◆ WORK TO BE COMPLETED: Repeat the entries exactly, keeping every line as it is.

◆ DATA EXTRACTS:

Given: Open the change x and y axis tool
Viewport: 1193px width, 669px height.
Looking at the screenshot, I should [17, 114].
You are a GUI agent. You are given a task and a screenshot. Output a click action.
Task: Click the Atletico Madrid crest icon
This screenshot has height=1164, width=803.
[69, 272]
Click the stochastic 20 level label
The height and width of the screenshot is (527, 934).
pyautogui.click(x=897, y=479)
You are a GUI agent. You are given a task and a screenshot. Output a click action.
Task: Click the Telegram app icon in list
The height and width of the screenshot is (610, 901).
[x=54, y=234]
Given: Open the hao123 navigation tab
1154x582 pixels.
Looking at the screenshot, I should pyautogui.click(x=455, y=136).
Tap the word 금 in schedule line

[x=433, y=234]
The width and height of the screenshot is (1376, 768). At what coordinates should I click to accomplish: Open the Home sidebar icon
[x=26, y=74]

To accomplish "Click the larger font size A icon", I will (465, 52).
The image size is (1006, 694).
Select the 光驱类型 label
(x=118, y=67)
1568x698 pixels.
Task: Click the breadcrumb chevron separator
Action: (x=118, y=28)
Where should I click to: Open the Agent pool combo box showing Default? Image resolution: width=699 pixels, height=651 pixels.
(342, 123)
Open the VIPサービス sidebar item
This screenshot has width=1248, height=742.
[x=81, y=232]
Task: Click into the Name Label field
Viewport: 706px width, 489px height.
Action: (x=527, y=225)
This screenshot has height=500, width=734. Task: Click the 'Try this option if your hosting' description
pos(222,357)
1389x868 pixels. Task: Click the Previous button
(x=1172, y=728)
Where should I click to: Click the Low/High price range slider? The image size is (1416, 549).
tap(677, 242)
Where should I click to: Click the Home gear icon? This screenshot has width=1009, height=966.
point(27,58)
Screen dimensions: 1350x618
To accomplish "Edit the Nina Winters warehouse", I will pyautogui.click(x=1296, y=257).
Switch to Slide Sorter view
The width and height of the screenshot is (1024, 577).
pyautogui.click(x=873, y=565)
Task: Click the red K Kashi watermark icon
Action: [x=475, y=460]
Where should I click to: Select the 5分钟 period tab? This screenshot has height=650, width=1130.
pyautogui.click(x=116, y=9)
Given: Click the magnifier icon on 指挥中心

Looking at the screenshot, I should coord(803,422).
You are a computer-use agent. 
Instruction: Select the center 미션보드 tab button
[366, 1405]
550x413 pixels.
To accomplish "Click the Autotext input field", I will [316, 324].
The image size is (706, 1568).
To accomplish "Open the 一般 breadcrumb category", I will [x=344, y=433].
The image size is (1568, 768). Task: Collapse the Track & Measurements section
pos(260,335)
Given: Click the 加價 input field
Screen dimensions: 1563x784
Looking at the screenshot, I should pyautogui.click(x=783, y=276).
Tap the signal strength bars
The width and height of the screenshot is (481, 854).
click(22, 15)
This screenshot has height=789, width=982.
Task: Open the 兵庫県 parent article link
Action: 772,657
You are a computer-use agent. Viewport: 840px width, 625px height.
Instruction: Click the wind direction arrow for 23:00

◆ REPLY TO THE TASK:
Given: Open the change x and y axis tool
Viewport: 1193px width, 669px height.
Looking at the screenshot, I should [17, 114].
You are a GUI agent. You are given a task and a screenshot. Output a click action.
Task: Click the Atletico Madrid crest icon
This screenshot has height=1164, width=803.
[69, 272]
Click the stochastic 20 level label
The height and width of the screenshot is (527, 934).
pyautogui.click(x=897, y=479)
You are a GUI agent. You are given a task and a screenshot. Output a click action.
Task: Click the Telegram app icon in list
The height and width of the screenshot is (610, 901).
[x=54, y=234]
Given: Open the hao123 navigation tab
1154x582 pixels.
Looking at the screenshot, I should pyautogui.click(x=455, y=136).
Tap the word 금 in schedule line

[x=433, y=234]
The width and height of the screenshot is (1376, 768). At what coordinates should I click to accomplish: Open the Home sidebar icon
[x=26, y=74]

To accomplish "Click the larger font size A icon", I will (465, 52).
The image size is (1006, 694).
Select the 光驱类型 label
(x=118, y=67)
1568x698 pixels.
Task: Click the breadcrumb chevron separator
Action: (x=118, y=28)
Where should I click to: Open the Agent pool combo box showing Default? Image resolution: width=699 pixels, height=651 pixels.
(342, 123)
Open the VIPサービス sidebar item
This screenshot has width=1248, height=742.
[x=81, y=232]
Task: Click into the Name Label field
Viewport: 706px width, 489px height.
Action: (x=527, y=225)
This screenshot has height=500, width=734. Task: Click the 'Try this option if your hosting' description
pos(222,357)
1389x868 pixels. Task: Click the Previous button
(x=1172, y=728)
Where should I click to: Click the Low/High price range slider? The image size is (1416, 549).
tap(677, 242)
Where should I click to: Click the Home gear icon? This screenshot has width=1009, height=966.
point(27,58)
Screen dimensions: 1350x618
To accomplish "Edit the Nina Winters warehouse", I will pyautogui.click(x=1296, y=257).
Switch to Slide Sorter view
The width and height of the screenshot is (1024, 577).
pyautogui.click(x=873, y=565)
Task: Click the red K Kashi watermark icon
Action: [x=475, y=460]
Where should I click to: Select the 5分钟 period tab? This screenshot has height=650, width=1130.
pyautogui.click(x=116, y=9)
Given: Click the magnifier icon on 指挥中心

Looking at the screenshot, I should coord(803,422).
You are a computer-use agent. 
Instruction: Select the center 미션보드 tab button
[366, 1405]
550x413 pixels.
To accomplish "Click the Autotext input field", I will [316, 324].
The image size is (706, 1568).
To accomplish "Open the 一般 breadcrumb category", I will [x=344, y=433].
The image size is (1568, 768). Task: Collapse the Track & Measurements section
pos(260,335)
Given: Click the 加價 input field
Screen dimensions: 1563x784
Looking at the screenshot, I should pyautogui.click(x=783, y=276).
Tap the signal strength bars
The width and height of the screenshot is (481, 854).
click(22, 15)
This screenshot has height=789, width=982.
Task: Open the 兵庫県 parent article link
Action: 772,657
You are a computer-use agent. Viewport: 840px width, 625px height.
Instruction: Click the wind direction arrow for 23:00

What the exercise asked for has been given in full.